0

I'm using FOSElasticaBundle to index ES documents with this config:

index:
analysis:
    analyzer:
        custom_analyzer:
            type:           custom
            tokenizer:      nGram
            filter:         [stopwords, asciifolding ,lowercase, snowball, elision, worddelimiter]
        custom_search_analyzer:
            type:           custom
            tokenizer:      standard
            filter:         [stopwords, asciifolding ,lowercase, snowball, elision, worddelimiter]
    tokenizer:
        nGram:
            type:           nGram
            min_gram:       2
            max_gram:       20
    filter:
        snowball:
            type:           snowball
            language:       French
        elision:
            type:           elision
            articles:       [l, m, t, qu, n, s, j, d]
        stopwords:
            type:           stop
            stopwords:      [_french_]
            ignore_case:    true
        worddelimiter:
            type:           word_delimiter
    types:
        document:
            indexable_callback:         'isIndexable'
            mappings:
                title:
                    boost:              3
                    index_analyzer:     custom_analyzer
                    search_analyzer:    custom_search_analyzer
                summary:
                    boost:              2
                    index_analyzer:     custom_analyzer
                    search_analyzer:    custom_search_analyzer
                description:
                    boost:              1
                    index_analyzer:     custom_analyzer
                    search_analyzer:    custom_search_analyzer

I'm trying to use the highlight functionnality of ES, here is an request example:

{
  "query":
  {
    "bool":
    {
      "must":
      [
        {
          "query_string": {
            "query": "blonde",
            "default_field": "_all"
          }
        }
      ]
    }
  },
  "highlight": {
    "fields": {
      "*": {  }
    }
  }
}

Gives the result:

"highlight": {

    "title": [
        "Une jeune personne b<em>personne blonde se</em><em>ersonne blonde se te</em><em>blonde se tenait e</em>n partie double, elle avait choisi."
    ]

}

The original content is Une jeune personne blonde se tenait en partie double, elle avait choisi.

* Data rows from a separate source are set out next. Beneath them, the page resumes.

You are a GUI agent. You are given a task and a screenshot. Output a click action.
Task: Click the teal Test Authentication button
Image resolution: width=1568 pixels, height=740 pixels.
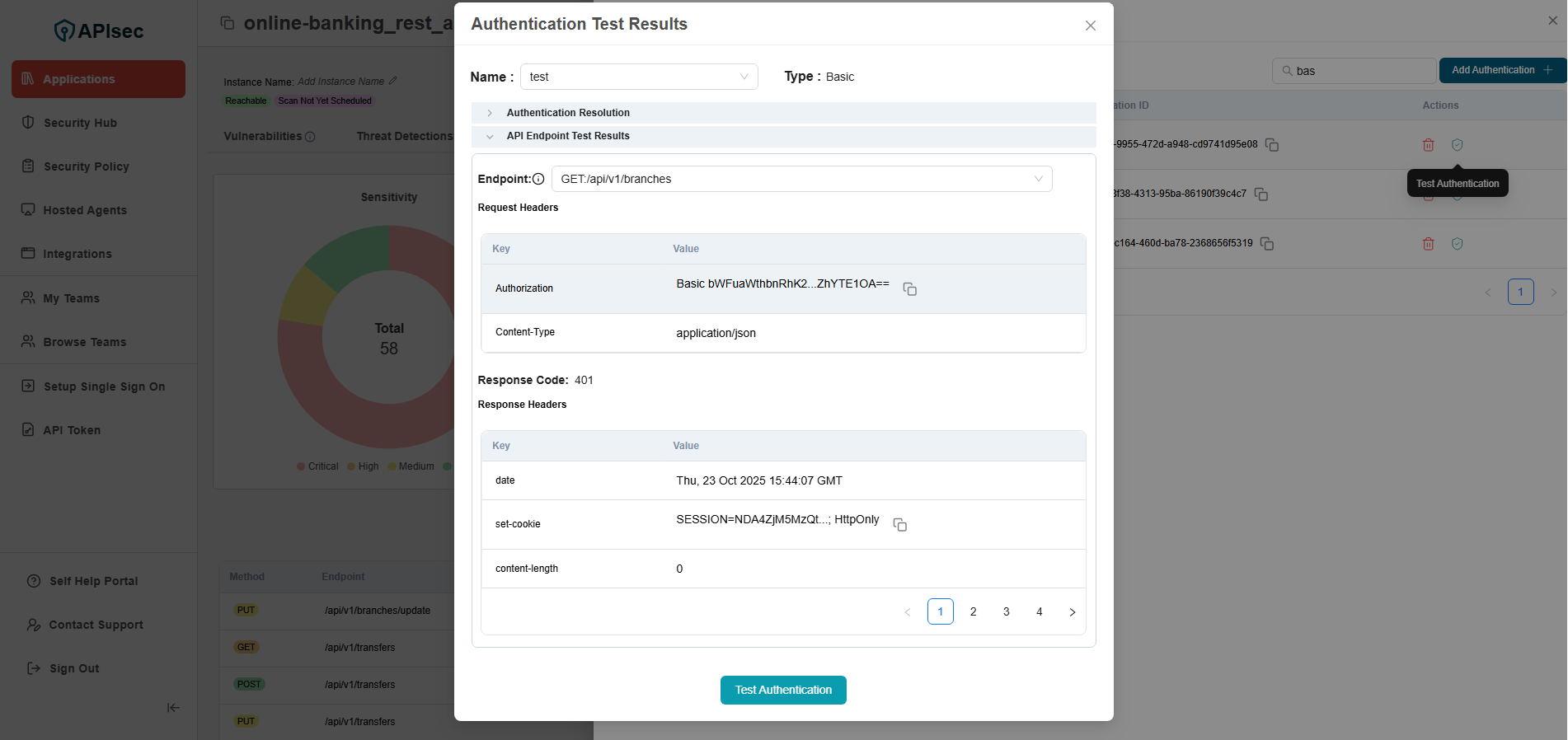pyautogui.click(x=783, y=690)
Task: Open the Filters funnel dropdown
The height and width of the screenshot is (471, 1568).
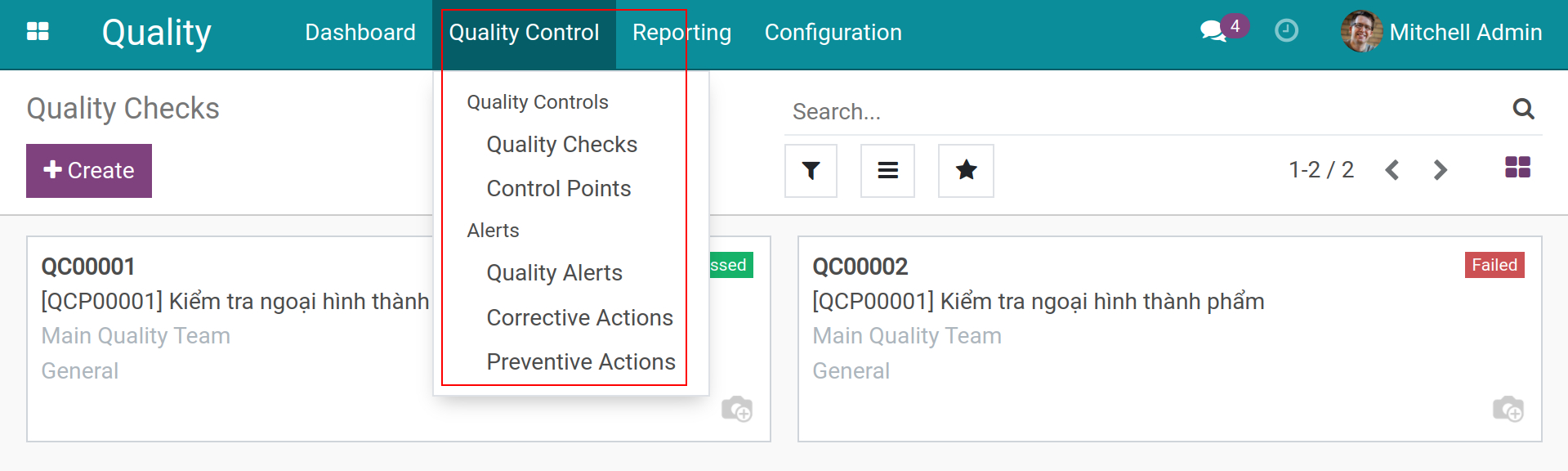Action: tap(811, 171)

I've done some tests with different analyser configuration + reindexation of the documents, but I never got a good highlight of all the snippet: sometimes, one is highlighted, not the others, sometimes, none, etc.

What's the matter between the analysers and the highlights process? What's wrong with my config?

Lionel
  • 387
  • 3
  • 18

1 Answers1

0

Notice you can adjust your highlighting params, check with the config above:

"highlight": {
        "number_of_fragments": 5,
        "type": "plain",
        "fields": {
            "*": {
                "fragment_size": 100
            }
        }
    }

There is another link here which could help you about strange results : Curious behaviour of fragment_size in elasticsearch highlighting

Community
  • 1
  • 1
Sylvain Martin
  • 2,365
  • 3
  • 14
  • 29